The program is unique in not only the length of stay the transitional housing is offered to families—up to two years—but in the manner in which it is provided. Participants pay as they stay in the house, something that may seem to be a counter-intuitive way to help those in distress, but the program boasts an 80 percent success rate, Slaughter said.

And all the money The Bernie House residents give to the program during their stay comes directly back to them when they’re established enough to move to their own housing. And they also get to keep all the furniture that was provided to them in Bernie’s House by the nonprofit.

“I think we today are the missing link,” Slaughter said. “We are that bridge from the shelter to move forward and make the positive changes in their life.”

So far nine families, including 17 children, have stayed at a Bernie’s House. Slaughter sites multiple reasons for the program’s success.

“Each family is living in the dignity of their own home,” she said.

The nonprofit head noted children of the families can get off their bus after school and go to their own home, instead of heading to an institution, which may have a lot of stigma attached. And the time frame for the family’s stay is unheard of in the field of domestic violence recovery, Slaughter said. But it is needed because families usually have a great amount of work to do to make effective progress in recovery.

“It takes quite a while to peel back layers of pain and walls they put up,” Slaughter said.

Yet another reason for the success of Bernie’s House is its personal touch. Bernie’s House is designed to be the antithesis of an institution. And the families that live there get the one-one attention they need. The relationships that form through the recovery are enduring.

“They’re not just another number,” Slaughter said. “They don’t get lost in a group. Because each case is so different, we have a case manager that meets with them every week.”

The nonprofit continues to keep an eye on its participating families long after they leave. One family included a mom who didn’t receive her high school diploma and four little girls. Now that mom has worked her way up to a management position at a company and one of her daughters is a record-breaking track star with colleges courting her for enrollment.

The Bernie House is not a mission of one person. There are 10 regular administrative volunteers working for the organization, and up to 70 volunteers can show up for events. It is funded by donations for individuals, dozens of small businesses as well as grants.


"It's really rewarding," said volunteer Tracey Wells. "It is a really great group of people who work there."

The nonprofit is expanding its programming too.

Last Saturday, in conjunction with Chrysalis House, Cabi Clothing, and the YWCA, it held a business clothes exchange for area women who needed professional attire, but couldn’t afford to buy outfits, Thirty women received donated professional clothing, some of them getting multiple ensembles.

“It was a successful day,” Slaughter said.

But the main focus of The Bernie House remains housing.
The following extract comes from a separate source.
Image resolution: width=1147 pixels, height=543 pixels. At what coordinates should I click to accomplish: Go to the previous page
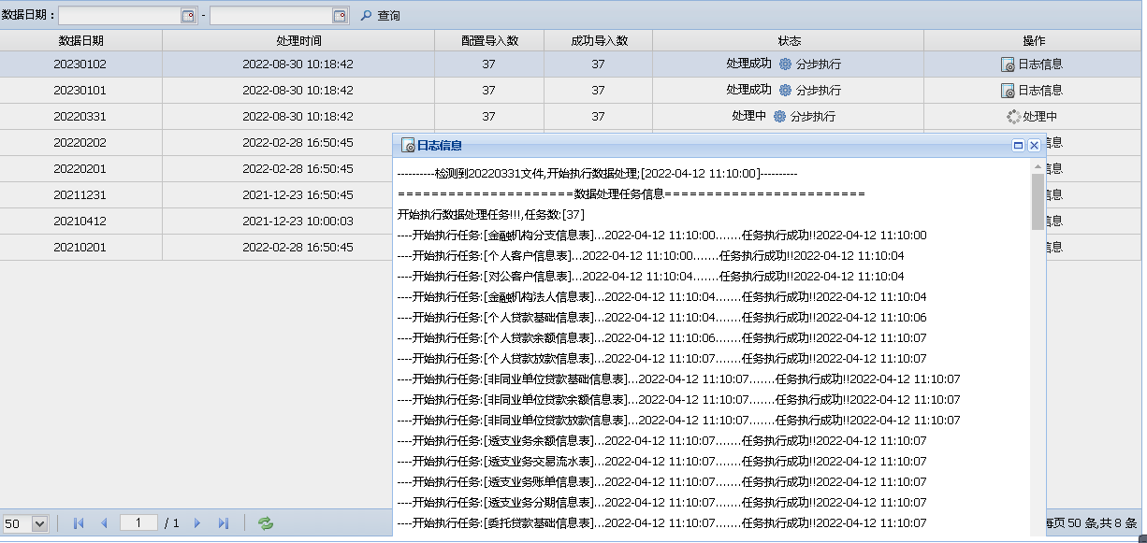pos(104,523)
Slaughter founded it after her father died in 1997. The two had shared a lot of time doing service work internationally, including building irrigation systems in Africa, Honduras and Bangladesh.
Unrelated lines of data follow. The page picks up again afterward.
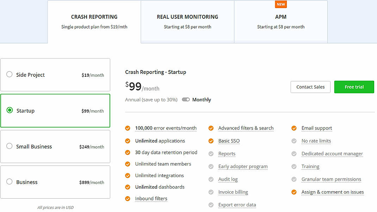Click the gray check icon beside Reports
This screenshot has height=212, width=377.
point(211,154)
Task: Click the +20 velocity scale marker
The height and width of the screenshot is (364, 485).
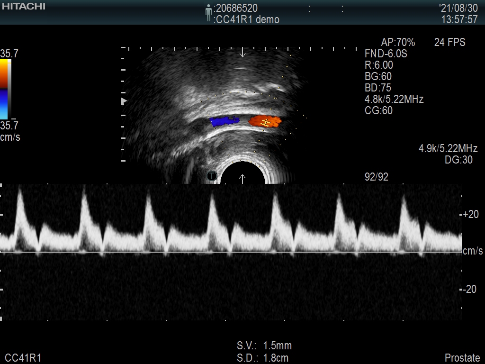Action: click(470, 214)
“I wanted to honor him,” she said.

Today all the members of The Bernie House work to alleviate the suffering caused by domestic violence. Slaughter hopes to expand to four additional homes within five years, but she can’t do it alone. She also sees a need to more firmly establish The Bernie House so it has an enduring legacy into the future.

“We’re making permanent lifetime changes for generations to come,” she said. “We’re giving a hand up. We really want to break the chain of violence.”